DATASET RECORDS:
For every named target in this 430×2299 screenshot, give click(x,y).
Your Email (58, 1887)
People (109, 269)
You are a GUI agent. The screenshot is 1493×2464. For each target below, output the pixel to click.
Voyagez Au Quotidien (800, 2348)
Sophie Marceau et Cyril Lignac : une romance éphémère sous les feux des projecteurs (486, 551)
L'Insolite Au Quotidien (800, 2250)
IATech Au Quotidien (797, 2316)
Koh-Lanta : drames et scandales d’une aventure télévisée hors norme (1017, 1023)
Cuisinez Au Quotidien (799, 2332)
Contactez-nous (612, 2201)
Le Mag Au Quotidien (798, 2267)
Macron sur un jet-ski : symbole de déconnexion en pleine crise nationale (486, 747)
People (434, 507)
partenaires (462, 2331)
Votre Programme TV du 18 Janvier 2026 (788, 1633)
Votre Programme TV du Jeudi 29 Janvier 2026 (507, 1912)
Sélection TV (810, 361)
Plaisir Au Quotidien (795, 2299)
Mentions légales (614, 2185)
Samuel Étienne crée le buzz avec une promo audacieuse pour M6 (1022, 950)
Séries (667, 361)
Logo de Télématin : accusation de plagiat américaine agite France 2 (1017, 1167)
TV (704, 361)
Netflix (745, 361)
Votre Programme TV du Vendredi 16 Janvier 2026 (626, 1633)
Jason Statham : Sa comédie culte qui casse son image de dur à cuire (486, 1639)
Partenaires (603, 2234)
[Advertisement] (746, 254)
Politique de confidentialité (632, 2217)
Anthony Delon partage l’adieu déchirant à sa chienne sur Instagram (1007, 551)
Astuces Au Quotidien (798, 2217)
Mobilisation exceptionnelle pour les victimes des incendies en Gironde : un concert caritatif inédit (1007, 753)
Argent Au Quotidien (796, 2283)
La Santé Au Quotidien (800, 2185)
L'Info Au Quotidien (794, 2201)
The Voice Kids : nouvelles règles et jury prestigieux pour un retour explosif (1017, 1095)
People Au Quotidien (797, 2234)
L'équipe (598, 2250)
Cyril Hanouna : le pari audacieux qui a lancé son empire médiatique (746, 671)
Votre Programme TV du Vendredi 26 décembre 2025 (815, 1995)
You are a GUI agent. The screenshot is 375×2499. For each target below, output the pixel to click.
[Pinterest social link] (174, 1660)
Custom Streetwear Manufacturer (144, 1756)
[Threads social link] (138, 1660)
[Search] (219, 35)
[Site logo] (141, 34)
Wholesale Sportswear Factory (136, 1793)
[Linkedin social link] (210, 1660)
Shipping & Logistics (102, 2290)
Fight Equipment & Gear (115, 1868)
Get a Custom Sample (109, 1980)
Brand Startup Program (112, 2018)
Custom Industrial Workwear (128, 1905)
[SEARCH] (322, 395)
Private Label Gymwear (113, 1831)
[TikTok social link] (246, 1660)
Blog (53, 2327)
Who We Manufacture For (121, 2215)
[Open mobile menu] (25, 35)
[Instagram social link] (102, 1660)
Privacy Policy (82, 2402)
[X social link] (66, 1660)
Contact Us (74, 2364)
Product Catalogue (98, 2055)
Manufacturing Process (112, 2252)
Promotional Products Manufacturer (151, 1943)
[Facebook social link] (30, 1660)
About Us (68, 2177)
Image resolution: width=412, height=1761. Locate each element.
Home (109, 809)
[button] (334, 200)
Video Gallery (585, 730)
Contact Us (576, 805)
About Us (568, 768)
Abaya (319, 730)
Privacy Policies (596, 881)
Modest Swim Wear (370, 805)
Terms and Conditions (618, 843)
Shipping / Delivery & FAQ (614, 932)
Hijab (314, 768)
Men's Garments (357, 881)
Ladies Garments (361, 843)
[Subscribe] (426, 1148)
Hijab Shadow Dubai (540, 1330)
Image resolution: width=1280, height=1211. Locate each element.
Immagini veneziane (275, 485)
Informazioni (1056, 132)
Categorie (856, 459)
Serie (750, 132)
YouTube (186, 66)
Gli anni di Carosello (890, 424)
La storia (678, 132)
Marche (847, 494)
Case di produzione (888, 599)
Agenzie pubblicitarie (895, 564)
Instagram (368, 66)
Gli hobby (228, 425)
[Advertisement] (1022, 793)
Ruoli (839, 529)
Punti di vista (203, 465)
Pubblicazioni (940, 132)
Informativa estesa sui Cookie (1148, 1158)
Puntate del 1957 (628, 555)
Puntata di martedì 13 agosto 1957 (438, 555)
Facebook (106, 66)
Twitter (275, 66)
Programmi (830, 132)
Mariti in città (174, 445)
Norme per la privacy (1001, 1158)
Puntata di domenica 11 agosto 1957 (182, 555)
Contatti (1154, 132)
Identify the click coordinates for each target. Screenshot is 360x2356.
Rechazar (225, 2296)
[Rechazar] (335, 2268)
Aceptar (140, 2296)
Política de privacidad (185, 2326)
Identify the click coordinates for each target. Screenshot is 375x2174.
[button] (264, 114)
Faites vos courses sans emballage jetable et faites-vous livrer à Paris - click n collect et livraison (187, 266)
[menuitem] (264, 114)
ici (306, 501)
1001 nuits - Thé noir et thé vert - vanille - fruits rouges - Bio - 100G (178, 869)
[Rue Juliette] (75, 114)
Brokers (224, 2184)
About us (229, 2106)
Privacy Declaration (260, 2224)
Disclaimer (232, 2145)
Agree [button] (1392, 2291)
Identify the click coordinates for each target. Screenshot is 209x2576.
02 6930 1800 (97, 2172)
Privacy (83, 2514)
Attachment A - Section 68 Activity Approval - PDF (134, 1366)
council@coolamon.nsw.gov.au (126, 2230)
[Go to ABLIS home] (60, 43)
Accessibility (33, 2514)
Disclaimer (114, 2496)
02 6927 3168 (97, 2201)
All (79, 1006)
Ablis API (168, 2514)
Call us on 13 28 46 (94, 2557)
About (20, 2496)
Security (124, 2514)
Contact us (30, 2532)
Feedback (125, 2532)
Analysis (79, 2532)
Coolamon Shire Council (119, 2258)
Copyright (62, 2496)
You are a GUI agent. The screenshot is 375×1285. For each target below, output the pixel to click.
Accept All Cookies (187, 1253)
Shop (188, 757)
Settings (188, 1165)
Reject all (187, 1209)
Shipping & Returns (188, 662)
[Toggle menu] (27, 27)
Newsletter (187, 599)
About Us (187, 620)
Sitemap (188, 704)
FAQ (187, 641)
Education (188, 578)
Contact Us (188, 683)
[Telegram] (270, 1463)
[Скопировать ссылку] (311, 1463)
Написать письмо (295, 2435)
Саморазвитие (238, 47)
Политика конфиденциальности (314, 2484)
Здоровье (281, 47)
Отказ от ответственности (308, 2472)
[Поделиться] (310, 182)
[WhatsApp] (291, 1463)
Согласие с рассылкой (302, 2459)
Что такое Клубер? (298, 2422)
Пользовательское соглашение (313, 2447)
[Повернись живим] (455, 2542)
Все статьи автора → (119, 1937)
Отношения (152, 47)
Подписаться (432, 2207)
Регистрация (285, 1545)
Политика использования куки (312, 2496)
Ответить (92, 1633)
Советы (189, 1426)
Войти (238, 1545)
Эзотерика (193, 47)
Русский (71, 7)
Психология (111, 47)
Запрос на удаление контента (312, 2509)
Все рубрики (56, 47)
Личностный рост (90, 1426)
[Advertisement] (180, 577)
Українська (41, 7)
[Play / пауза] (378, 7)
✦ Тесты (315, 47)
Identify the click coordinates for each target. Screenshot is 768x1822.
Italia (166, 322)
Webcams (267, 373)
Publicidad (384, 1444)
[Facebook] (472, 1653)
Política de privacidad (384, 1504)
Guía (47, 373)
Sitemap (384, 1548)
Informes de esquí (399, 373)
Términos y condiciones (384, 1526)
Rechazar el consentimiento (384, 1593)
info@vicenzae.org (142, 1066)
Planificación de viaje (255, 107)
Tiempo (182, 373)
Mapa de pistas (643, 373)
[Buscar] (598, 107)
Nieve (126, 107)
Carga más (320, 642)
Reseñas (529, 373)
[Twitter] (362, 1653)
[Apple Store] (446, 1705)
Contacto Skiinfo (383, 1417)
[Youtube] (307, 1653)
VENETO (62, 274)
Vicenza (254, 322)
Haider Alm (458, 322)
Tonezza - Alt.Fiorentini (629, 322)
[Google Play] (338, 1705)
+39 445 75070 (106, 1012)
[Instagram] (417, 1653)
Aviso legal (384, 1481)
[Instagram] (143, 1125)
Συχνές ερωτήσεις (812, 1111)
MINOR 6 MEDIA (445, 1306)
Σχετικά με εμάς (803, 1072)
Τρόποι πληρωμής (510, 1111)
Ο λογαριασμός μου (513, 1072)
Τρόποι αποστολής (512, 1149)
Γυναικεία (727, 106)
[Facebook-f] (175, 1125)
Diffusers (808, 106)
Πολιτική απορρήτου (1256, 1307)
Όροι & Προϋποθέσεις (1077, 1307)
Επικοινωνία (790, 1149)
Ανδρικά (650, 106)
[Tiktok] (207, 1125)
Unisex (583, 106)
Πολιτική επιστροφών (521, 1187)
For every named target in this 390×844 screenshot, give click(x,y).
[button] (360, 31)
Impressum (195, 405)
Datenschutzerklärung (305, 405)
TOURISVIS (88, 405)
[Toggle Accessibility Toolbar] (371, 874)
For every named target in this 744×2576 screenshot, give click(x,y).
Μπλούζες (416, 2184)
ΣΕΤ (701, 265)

WORK TO COMPLETE: What is asked for is an exact copy of the lines above from the one containing "Informazioni (1056, 132)" through the one containing "Puntata di martedì 13 agosto 1957 (438, 555)", and only those.

SOLVED PROBLEM:
Informazioni (1056, 132)
Categorie (856, 459)
Serie (750, 132)
YouTube (186, 66)
Gli anni di Carosello (890, 424)
La storia (678, 132)
Marche (847, 494)
Case di produzione (888, 599)
Agenzie pubblicitarie (895, 564)
Instagram (368, 66)
Gli hobby (228, 425)
[Advertisement] (1022, 793)
Ruoli (839, 529)
Punti di vista (203, 465)
Pubblicazioni (940, 132)
Informativa estesa sui Cookie (1148, 1158)
Puntate del 1957 (628, 555)
Puntata di martedì 13 agosto 1957 (438, 555)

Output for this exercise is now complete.